私のバイクライフは単気筒エンジンから始まったわけですが、今後の乗換えでは恐らく多気筒エンジンに移っていくことが予想されるので単気筒というスタイルのメリット・デメリットを簡単にまとめたいと思います。
シリンダーは1個しか無いよ
単気筒エンジンとはその名の通り、気筒つまりシリンダーが一つしかないエンジンのことです。断面図付きの写真をご用意致しましたので参考にして下さい。ちなみにこれはホンダのCBR250Rのエンジンです。

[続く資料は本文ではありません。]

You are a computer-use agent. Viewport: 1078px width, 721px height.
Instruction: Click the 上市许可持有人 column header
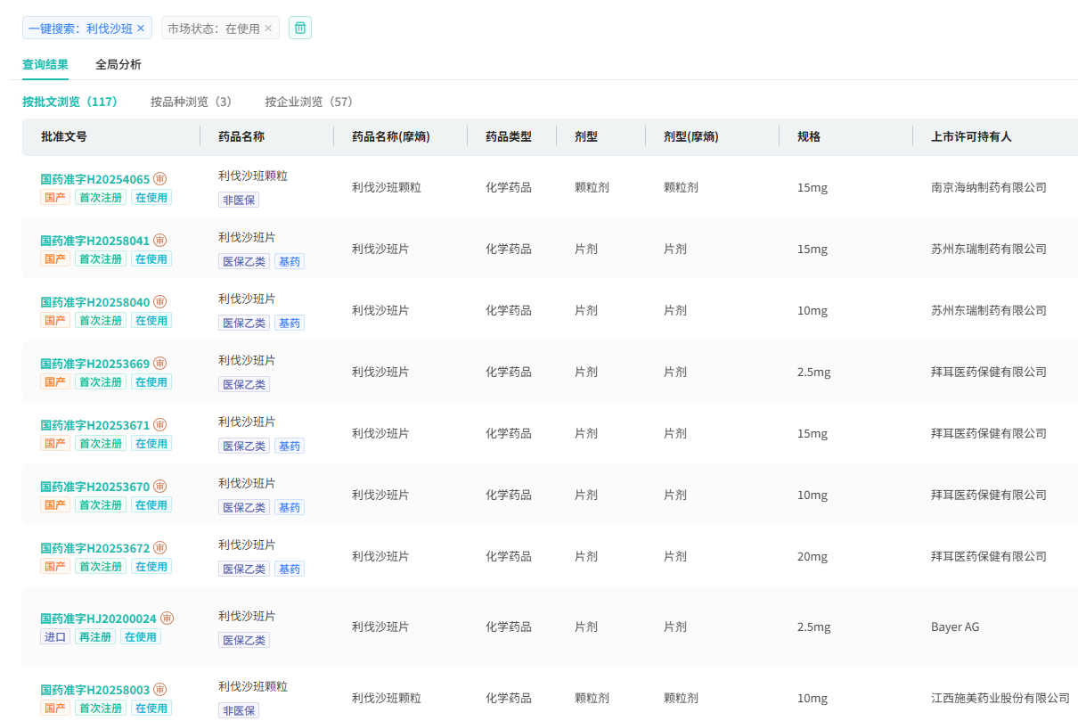click(x=971, y=136)
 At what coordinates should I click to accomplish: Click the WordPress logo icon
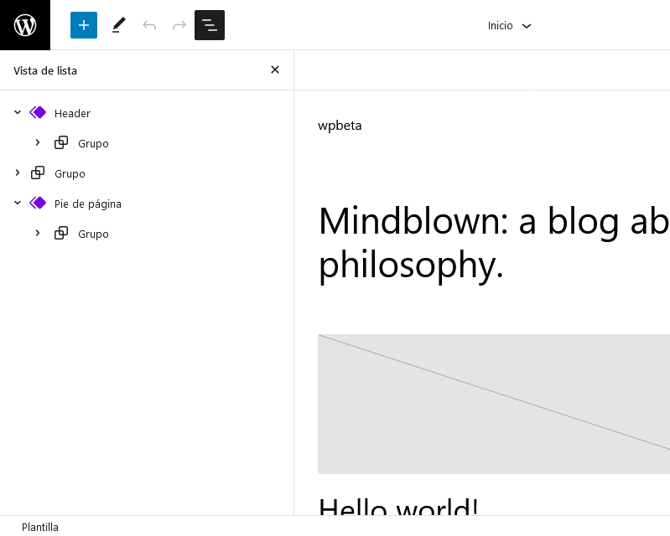click(25, 25)

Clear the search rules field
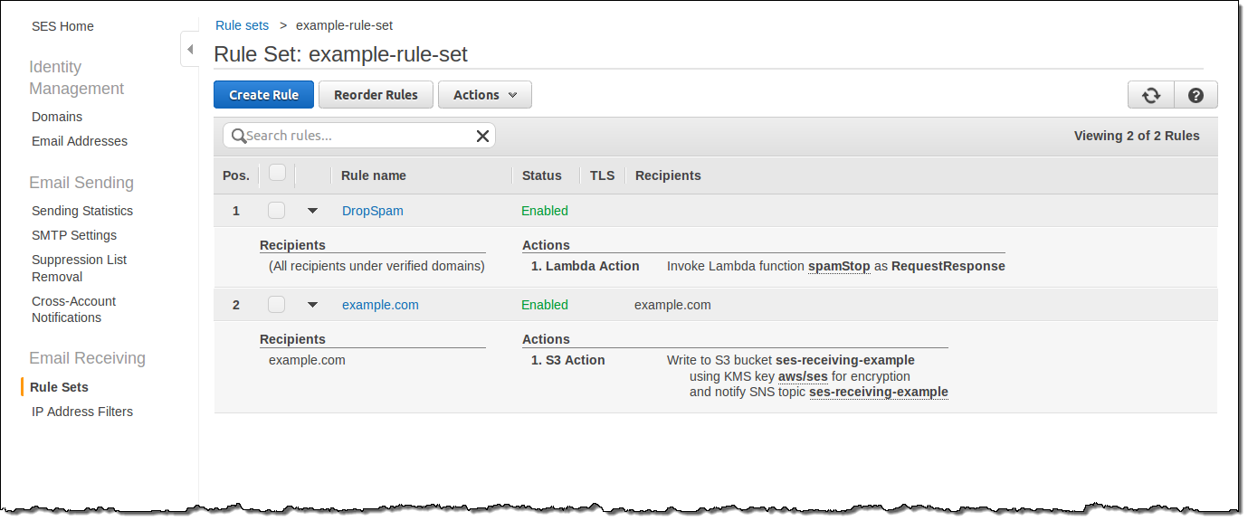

たった一つのシリンダーの中で燃料を爆発させる最もシンプルなスタイルが単気筒エンジンになります。シリンダーの数が少ない都合上、部品点数も当然少なく、軽くなるのが特徴です。メンテナンス性にも優れており、構造のシンプルさがそのままメリットとなっています。無駄が無くて美しいですね。複雑な仕組みはともかく、まずは単気筒はシリンダーが一つ、2気筒なら二つと覚えていけばOKです。
基本的にトルク型の特性
単気筒エンジンは、同じ排気量の多気筒エンジンと比べた時、トルクが高い傾向に有ります。トルクとはエンジンが持つ力強さのことです。この数字が高ければ高い程エンジンがタイヤを通じて路面を蹴飛ばす力が強いことを表しています。
このトルクをより大きくする為には、エンジン内の爆発力を上げることが必要です。その為には燃料を爆発させているシリンダー内の容量が大きいほど爆発力が大きくなるのは、何となくイメージしやすいのではないでしょうか。同排気量で比較した時、単気筒エンジンは1つのシリンダーしか持たないので当然1つ当たりの容量が大きくなるのです。多気筒化を進めると、単気筒に比べシリンダーの容量が少なくなるため、この爆発力が弱くなってしまいます。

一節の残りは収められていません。